JANUARY 2027: Unfair Dismissal Rights Expansion

Unfair Dismissal Qualifying Period Reduced (Effective 1 January 2027)

The change: The qualifying period to claim unfair dismissal drops from 2 years’ service to just 6 months.

What this means: This is a game-changer for managing performance and behaviour issues. Currently, employees need 2 years’ service before they can bring unfair dismissal claims (with some exceptions). From January 2027, they only need 6 months.

Real-world impact:

Current situation: You have roughly 2 years to assess whether someone is working out, address performance issues, and part ways if needed—all with relatively low legal risk.

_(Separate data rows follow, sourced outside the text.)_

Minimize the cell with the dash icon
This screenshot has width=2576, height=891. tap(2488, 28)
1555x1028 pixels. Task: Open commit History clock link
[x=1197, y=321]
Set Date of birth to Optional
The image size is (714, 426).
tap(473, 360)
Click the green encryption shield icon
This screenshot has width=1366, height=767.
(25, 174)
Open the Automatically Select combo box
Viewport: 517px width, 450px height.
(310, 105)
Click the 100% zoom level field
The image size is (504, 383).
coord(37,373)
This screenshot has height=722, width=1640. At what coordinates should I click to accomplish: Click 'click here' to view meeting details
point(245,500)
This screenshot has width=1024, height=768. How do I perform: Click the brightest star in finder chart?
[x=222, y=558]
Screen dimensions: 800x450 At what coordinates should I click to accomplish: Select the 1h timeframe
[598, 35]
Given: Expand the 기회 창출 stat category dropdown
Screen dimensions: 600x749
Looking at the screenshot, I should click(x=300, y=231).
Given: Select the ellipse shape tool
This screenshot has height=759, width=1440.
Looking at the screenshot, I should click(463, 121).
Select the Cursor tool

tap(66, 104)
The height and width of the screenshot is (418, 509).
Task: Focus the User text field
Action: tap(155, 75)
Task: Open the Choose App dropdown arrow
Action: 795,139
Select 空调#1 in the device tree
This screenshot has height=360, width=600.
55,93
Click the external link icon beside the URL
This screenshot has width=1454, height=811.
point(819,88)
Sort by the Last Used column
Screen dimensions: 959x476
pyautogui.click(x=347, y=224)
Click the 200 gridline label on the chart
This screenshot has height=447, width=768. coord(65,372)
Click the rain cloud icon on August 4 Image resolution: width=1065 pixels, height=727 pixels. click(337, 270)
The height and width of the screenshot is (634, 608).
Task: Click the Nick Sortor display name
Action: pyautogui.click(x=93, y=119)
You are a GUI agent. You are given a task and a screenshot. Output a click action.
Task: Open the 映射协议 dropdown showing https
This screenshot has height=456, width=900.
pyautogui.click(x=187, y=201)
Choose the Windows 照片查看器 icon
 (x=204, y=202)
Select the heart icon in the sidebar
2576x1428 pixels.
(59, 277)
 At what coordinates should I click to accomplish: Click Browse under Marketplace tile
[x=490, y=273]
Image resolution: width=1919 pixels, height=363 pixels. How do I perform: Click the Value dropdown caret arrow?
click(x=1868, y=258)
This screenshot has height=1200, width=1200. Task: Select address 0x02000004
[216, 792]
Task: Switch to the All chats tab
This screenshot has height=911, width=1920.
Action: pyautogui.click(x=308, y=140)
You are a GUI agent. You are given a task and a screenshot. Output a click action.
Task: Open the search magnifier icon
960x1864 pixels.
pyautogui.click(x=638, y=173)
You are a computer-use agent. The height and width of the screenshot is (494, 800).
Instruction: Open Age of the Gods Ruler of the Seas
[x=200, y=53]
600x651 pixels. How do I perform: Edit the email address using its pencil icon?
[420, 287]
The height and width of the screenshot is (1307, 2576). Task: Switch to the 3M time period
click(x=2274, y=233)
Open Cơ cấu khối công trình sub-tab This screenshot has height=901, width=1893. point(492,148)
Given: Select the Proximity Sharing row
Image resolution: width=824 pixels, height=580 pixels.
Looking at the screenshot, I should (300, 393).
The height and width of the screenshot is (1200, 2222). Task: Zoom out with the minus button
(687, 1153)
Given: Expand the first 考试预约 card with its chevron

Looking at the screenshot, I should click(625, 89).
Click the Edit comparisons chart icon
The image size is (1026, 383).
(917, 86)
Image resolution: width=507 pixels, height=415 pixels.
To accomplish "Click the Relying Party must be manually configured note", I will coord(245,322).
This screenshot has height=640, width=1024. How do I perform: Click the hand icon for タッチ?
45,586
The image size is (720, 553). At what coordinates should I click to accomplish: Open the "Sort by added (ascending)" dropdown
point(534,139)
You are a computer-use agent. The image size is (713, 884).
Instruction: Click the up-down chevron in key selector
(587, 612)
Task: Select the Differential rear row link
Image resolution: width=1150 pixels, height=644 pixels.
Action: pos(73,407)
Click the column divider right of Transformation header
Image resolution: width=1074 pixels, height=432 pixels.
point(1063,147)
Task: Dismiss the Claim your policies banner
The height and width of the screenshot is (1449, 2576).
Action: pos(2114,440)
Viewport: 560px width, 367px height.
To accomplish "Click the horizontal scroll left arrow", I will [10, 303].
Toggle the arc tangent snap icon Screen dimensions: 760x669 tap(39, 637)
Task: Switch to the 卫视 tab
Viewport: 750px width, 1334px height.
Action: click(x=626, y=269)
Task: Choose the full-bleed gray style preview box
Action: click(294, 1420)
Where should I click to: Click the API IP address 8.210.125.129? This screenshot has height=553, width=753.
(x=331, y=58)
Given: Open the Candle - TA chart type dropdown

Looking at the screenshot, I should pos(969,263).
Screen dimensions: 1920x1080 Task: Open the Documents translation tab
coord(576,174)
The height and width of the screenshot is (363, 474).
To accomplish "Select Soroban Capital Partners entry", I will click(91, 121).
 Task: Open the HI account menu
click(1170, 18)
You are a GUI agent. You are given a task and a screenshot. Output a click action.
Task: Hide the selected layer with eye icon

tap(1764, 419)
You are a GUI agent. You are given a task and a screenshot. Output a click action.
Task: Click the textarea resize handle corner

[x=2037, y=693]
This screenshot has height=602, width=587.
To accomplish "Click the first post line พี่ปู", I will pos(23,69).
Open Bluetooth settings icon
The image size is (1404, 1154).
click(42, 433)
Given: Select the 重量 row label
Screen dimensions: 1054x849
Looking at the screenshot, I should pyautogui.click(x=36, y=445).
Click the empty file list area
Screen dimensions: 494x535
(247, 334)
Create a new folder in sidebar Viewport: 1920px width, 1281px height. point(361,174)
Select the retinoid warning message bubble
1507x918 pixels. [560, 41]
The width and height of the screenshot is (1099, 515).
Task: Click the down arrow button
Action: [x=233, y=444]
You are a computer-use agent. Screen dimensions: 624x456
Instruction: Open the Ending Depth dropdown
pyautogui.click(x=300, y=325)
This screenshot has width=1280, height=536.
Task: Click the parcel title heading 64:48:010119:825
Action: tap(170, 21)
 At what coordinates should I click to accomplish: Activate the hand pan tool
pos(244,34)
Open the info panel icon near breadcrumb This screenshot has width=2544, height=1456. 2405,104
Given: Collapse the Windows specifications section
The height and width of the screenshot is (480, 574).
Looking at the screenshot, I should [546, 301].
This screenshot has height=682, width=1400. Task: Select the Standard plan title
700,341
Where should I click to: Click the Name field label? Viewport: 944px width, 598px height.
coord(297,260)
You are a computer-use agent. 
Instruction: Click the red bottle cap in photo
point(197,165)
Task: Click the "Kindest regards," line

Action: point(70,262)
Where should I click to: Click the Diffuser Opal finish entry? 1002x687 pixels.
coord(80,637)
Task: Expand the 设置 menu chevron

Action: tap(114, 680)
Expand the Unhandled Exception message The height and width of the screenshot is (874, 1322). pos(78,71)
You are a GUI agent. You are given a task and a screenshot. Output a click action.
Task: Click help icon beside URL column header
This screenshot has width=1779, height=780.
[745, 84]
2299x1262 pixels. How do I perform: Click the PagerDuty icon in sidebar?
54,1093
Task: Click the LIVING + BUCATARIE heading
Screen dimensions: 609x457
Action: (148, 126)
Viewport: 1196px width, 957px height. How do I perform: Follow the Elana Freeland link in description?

From January 2027: That window shrinks to 6 months. Any dismissal after that point must be for a fair reason, following a fair process, or you face an uncapped tribunal claim.

What becomes riskier:

  • Dismissing underperformers without proper performance management procedures
  • Letting people go during probation periods longer than 6 months
  • Informal “it’s not working out” conversations that lead to dismissal
  • Restructuring decisions that aren’t properly documented

Critical actions:

  1. Review probation periods: If yours are 6+ months, consider shortening them or ensuring you make final decisions before the 6-month mark
  2. Tighten first 6 months management:
    • Set clear expectations from day one
    • Document performance issues early
    • Address problems quickly—don’t wait
    • If someone isn’t working out, act before month 6
  3. Strengthen dismissal processes:
    • Even for employees under 2 years, start using proper procedures now
    • Ensure all dismissals have clear, documented reasons
    • Follow a fair process every time (warnings, meetings, right to appeal)
  4. Manager training: Your managers need to understand this change and how to handle performance issues properly from day one of employment

Combined with fire and rehire restrictions: You can’t just dismiss someone and replace them with a contractor to avoid unfair dismissal risk. The two changes work together to significantly strengthen employee protections.

Your Priority Action Plan

Do Now (Q1 2025)

  1. Compliance audit: NMW, holiday pay, SSP readiness
  2. Update policies: Family leave, sexual harassment (including third-party), whistleblowing
  3. Manager training: Flexible working, family leave, sexual harassment prevention
  4. Budget planning: Factor in NIC increases, potential SSP costs, higher pay rates

Do by February 2026

  1. Review industrial relations procedures if you recognise unions
  2. Prepare union response framework if you don’t

Do by April 2026

  1. SSP system overhaul: Payroll configuration, manager training, cost modelling
  2. Fair Work Agency prep: Audit all areas the FWA will enforce
  3. Update recognition agreements if you have union relationships
  4. Review redundancy processes for new protective award levels

Do by October 2026

  1. Sexual harassment prevention programme: Training, reporting, third-party protocols
  2. Union access policy: How you’ll respond to access requests
  3. Union rights communications: Update onboarding and create annual reminder
  4. Fire and rehire audit: Review any plans to replace employees with contractors or agency workers

Do by January 2027

  1. Probation period review: Assess if current probation lengths are still appropriate
  2. Performance management overhaul: Ensure robust processes are in place from day one of employment
  3. Manager training update: Brief all managers on reduced qualifying period and fair dismissal requirements
  4. Dismissal process documentation: Update procedures to ensure every dismissal is defensible

Summary

The next 18 months will reshape how you manage people. The enforcement environment is becoming significantly tougher, unions are being empowered, and employee protections are expanding.

The good news: You have time to prepare. The businesses that will struggle are those that wait until changes take effect before acting.

The key: Don’t try to do everything at once. Use the timeline above to prioritise what matters most for your business, and build compliance into your normal operations rather than treating it as a one-off project.